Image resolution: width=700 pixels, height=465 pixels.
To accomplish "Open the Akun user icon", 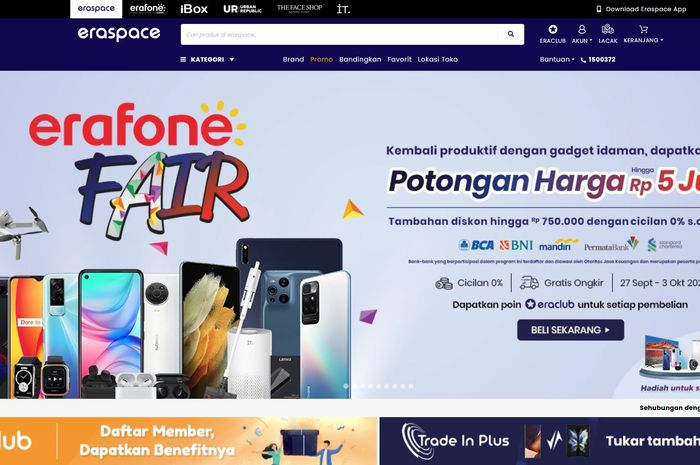I will 582,29.
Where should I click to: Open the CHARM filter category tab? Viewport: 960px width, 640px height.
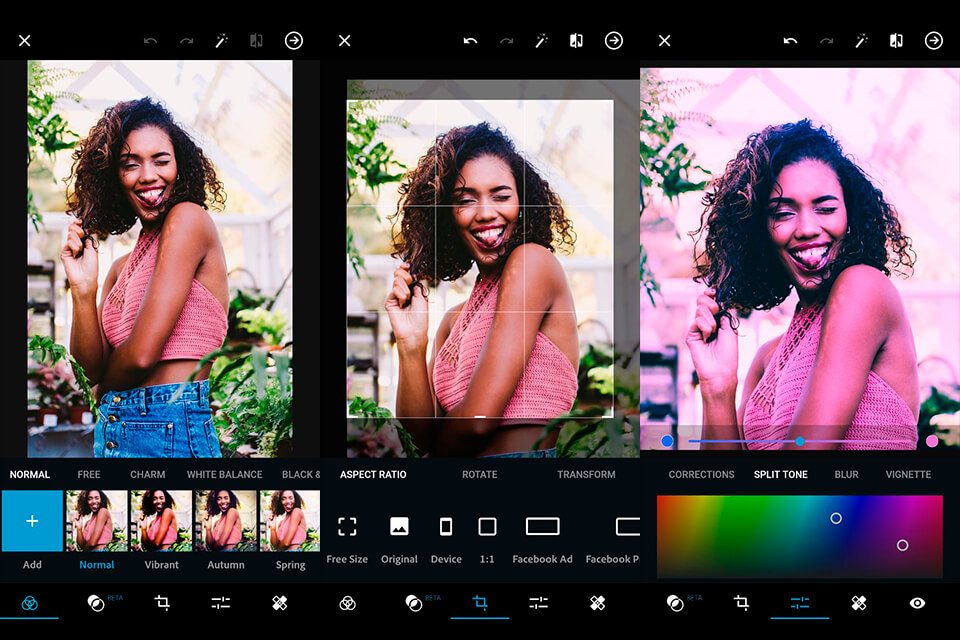click(148, 475)
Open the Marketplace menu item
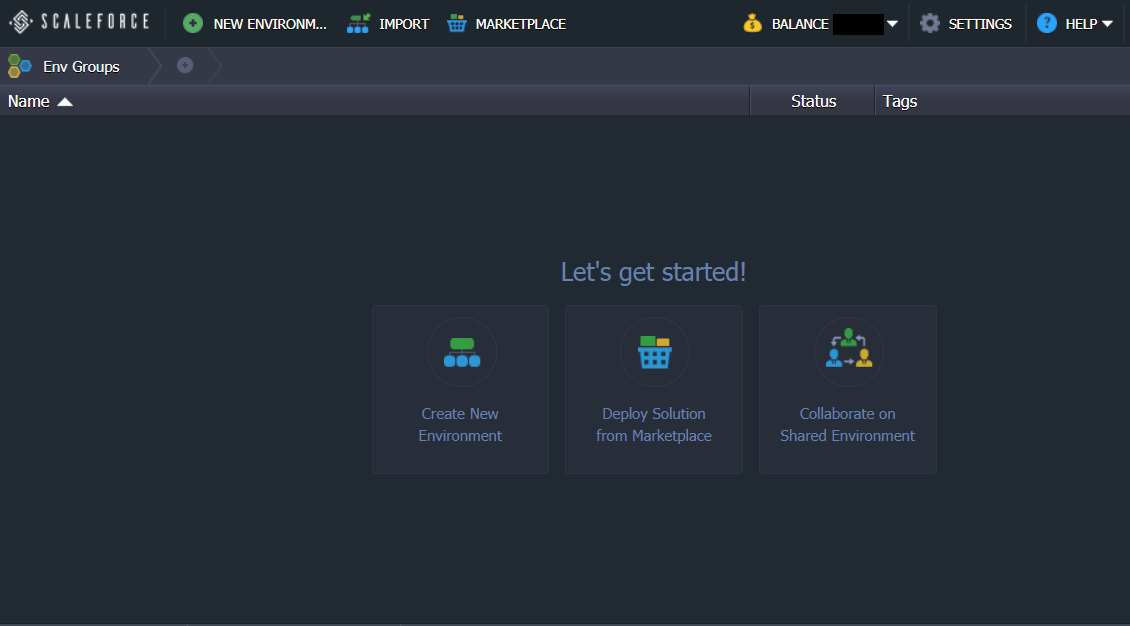The width and height of the screenshot is (1130, 626). pyautogui.click(x=520, y=24)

◇ ◇ ◇

* WHAT IS REQUIRED:
Give the records, starting with the line that contains "Where should I" and going on through the last one, as a Markdown table with the columns Row and Line, numbering each line and skipping blank ones. Leave the pictures out.

* ANSWER IN FULL:
| Row | Line |
|---|---|
| 1 | Where should I click to: Open the CHARM filter category tab? Viewport: 960px width, 640px height. |
| 2 | click(148, 475) |
| 3 | Open the Marketplace menu item |
| 4 | The width and height of the screenshot is (1130, 626). pyautogui.click(x=520, y=24) |